Task details:
Reproduce word for word the line holding "Task: Select the reply count number 2" and all lines after it in the data, through the end, leaving out pictures.

***** Given entries *****

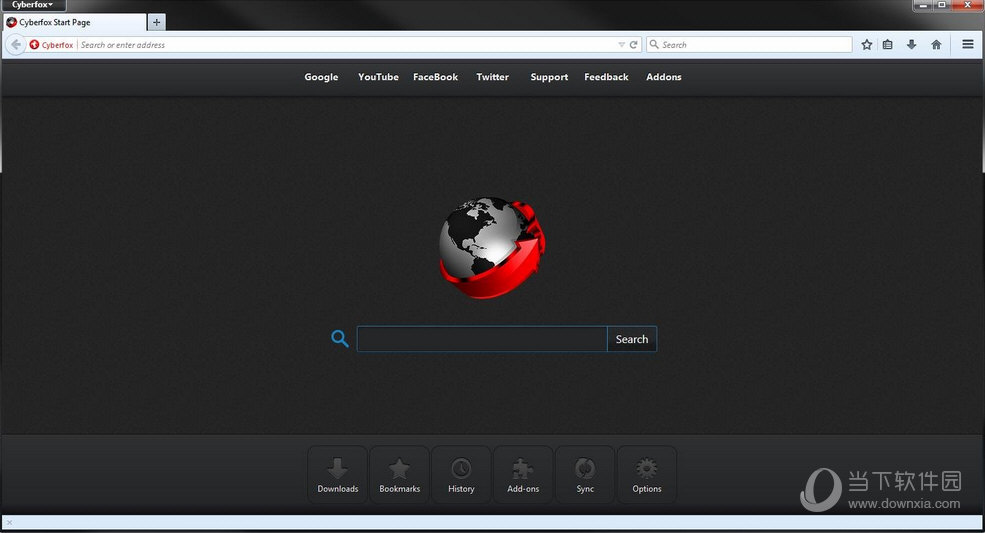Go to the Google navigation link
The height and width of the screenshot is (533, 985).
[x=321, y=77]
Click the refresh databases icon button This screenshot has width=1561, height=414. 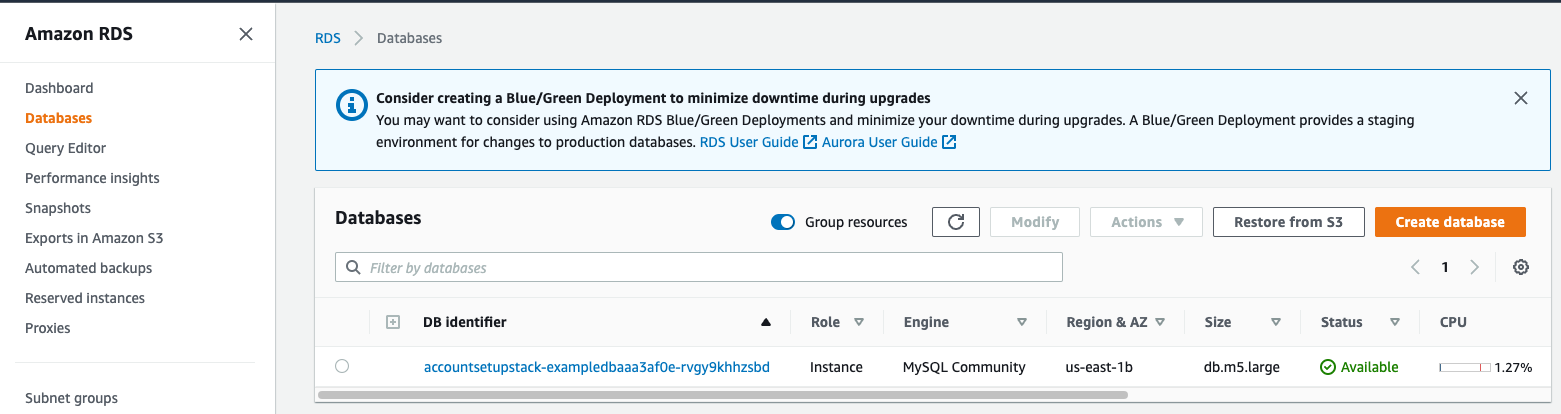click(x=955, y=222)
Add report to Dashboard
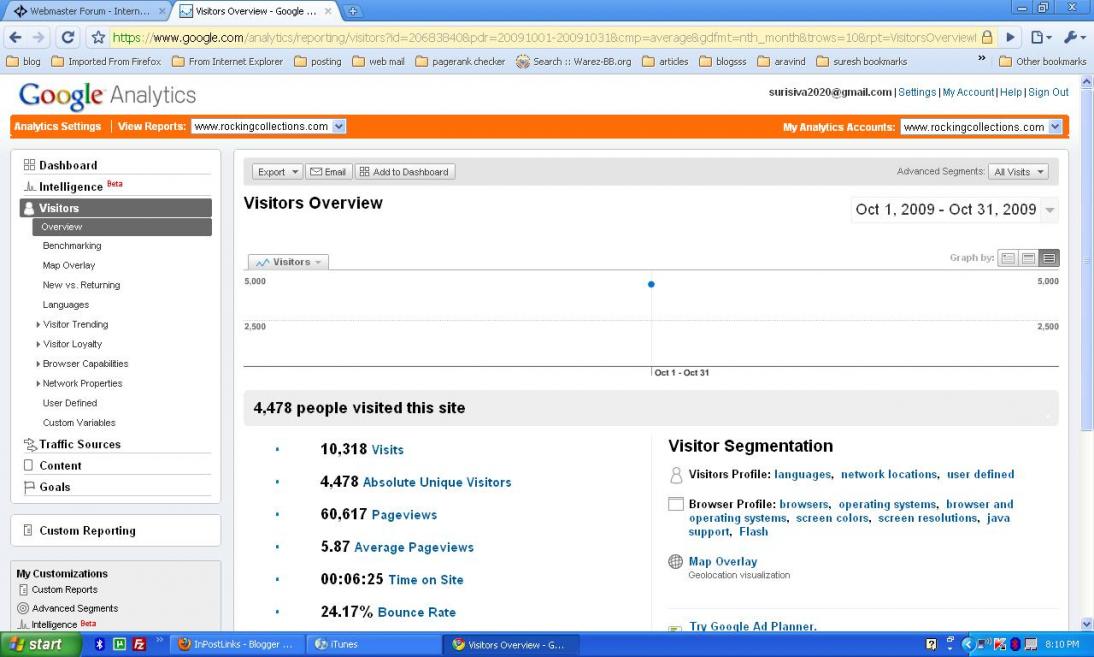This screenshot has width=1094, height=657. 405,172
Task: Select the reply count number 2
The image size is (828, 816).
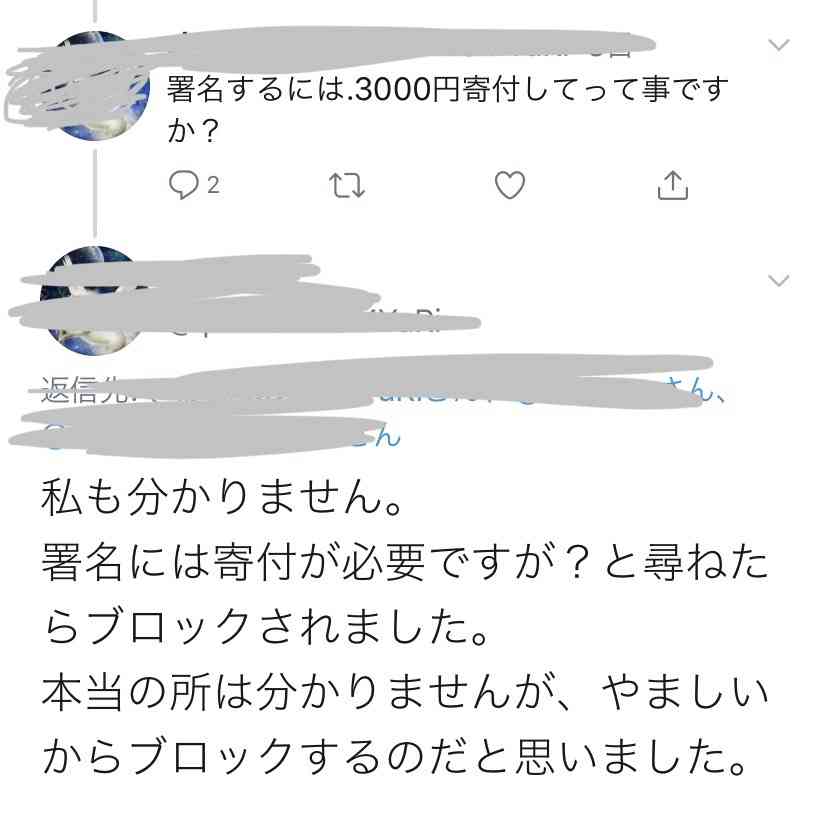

*****

Response to the exercise:
Task: Select the reply count number 2
The image size is (828, 816).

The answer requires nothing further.